Hari Ayah Nasional: Indonesia Negara Tanpa Ayah, Benarkah?

Yang banyak di Indonesia adalah ayah yang hanya hadir secara fisik, tapi tidak psikologis.

oleh Benedikta Desideria diperbarui 12 Nov 2015, 21:00 WIB
Sanggar Fortune dan Komunitas Rumah Pencerah (KRP) luncurkan materi pengayaan orangtua dan guru PAUD, Jakarta, Kamis (12/11/2015). Acara ini juga diadakan program latihan serta seminar bagi para ayah. (Liputan6.com/Yoppy Renato)

Liputan6.com, Jakarta Pada Hari Ayah Nasional tahun ini sudahkan para anak-anak Indonesia mendapatkan pengasuhan ayah secara maksimal? Mungkin ada yang menjawab ya dan tidak. Namun menurut penggagas Ayah untuk Semua, Irwan Rinaldi, yang banyak terjadi di Indonesia banyak ayah yang belum total mengasuh anak.

Yang banyak hadir di Indonesia adalah ayah yang hanya hadir secara fisik, tapi tidak psikologis atau fatherless country seperti yang dipaparkan Irwan.

"Anak itu tetap butuh ayah baik fisik dan psikologis. Di Indonesia ada banyak sekali ayah yang hadir secara fisik tapi psikologisnya tidak. Anak-anak itu butuh ayah yang saat menatapnya dengan penuh cinta atau yang berbicara padanya tidak sambil pegang handphone," terang Irwan dalam sebuah sesi peringatan Hari Ayah di Jakarta pada Kamis (12/11/2015).

Penggiat peran Ayah, Irwan Rinaldi memberikan seminar singkat kepada para ayah saat peluncuran materi pengayaan orangtua dan guru PAUD di Lebak Bulus, Jakarta, Kamis (12/11/2015). (Liputan6.com/Yoppy Renato)

Ketidakhadiran ayah secara psikologis dalam pengasuhan anak membuat anak-anak jadi father hunger atau anak-anak yang 'lapar' akan ayahnya. Akibatnya saat anak tumbuh, timbul berbagai masalah. Bagi anak perempuan hal ini bisa menimbulkan masalah dalam hubungan mereka dengan pria nantinya.

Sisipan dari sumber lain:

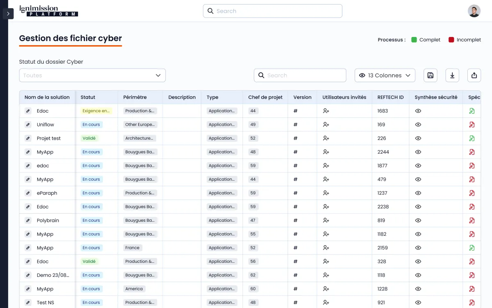This screenshot has height=308, width=492.
Task: Open the green PDF spec icon for Edoc 1683
Action: [472, 111]
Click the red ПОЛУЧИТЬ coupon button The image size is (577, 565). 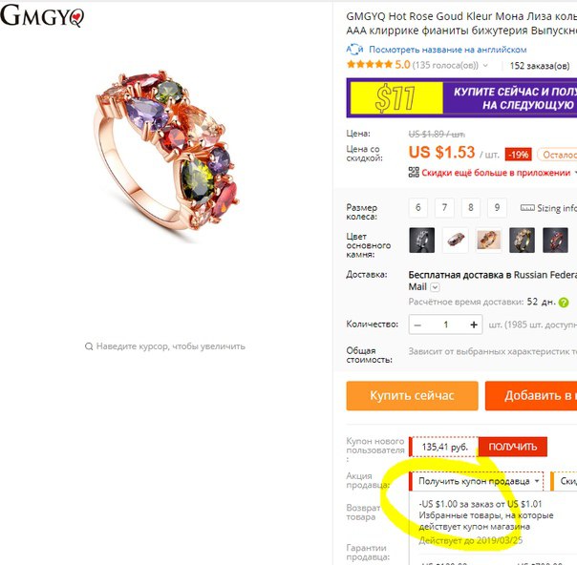pos(513,447)
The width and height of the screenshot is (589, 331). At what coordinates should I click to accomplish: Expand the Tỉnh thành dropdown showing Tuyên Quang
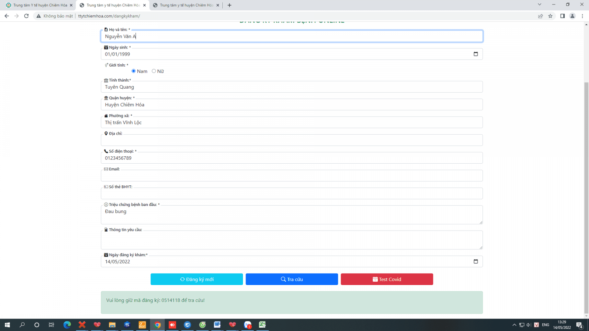292,87
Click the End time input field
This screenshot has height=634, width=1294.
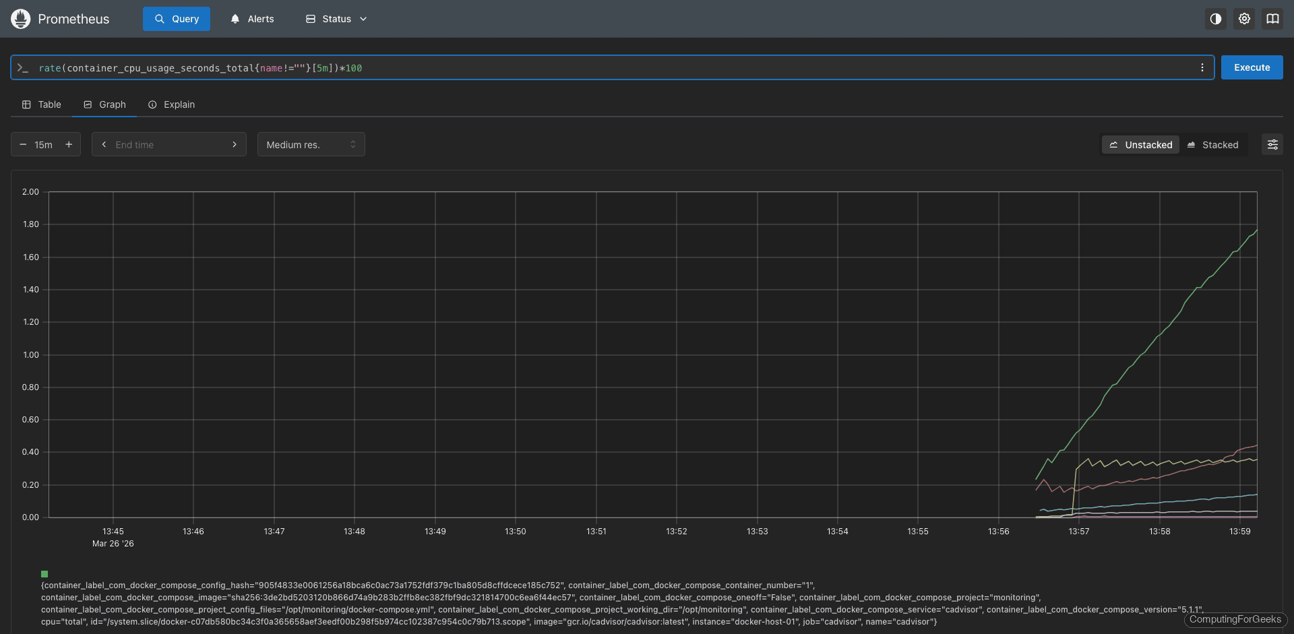(x=168, y=144)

"Ayah harusnya jadi cinta pertama, namun ketidakhadiran ayah secara psikologis membuat cinta pertamanya pada yang lain, yang mungkin mencintainya karena fisik," terang pria yang telah berkecimpung di dunia pengasuhan selama 23 tahun ini.

Lalu, ketidakhadiran ayah secara psikologis membuat anak laki-laki miliki karakter yang lemah. Ia tidak memiliki kemampuan memilih dan ketegasan terhadap sesuatu. "Ya hal itu terjadi karena tidak diajarkan oleh ayahnya sejak kecil," terang pria kelahiran Bukittinggi tahun 1966 ini.

Lalu bagaimana untuk mengatasi hal ini?

"Yang dibutuhkan adalah ayah berkualitas artinya ayah hadir dengan anak tapi bermakna buat anak ketika hadir fisik ya lakukan secara total," terangnya.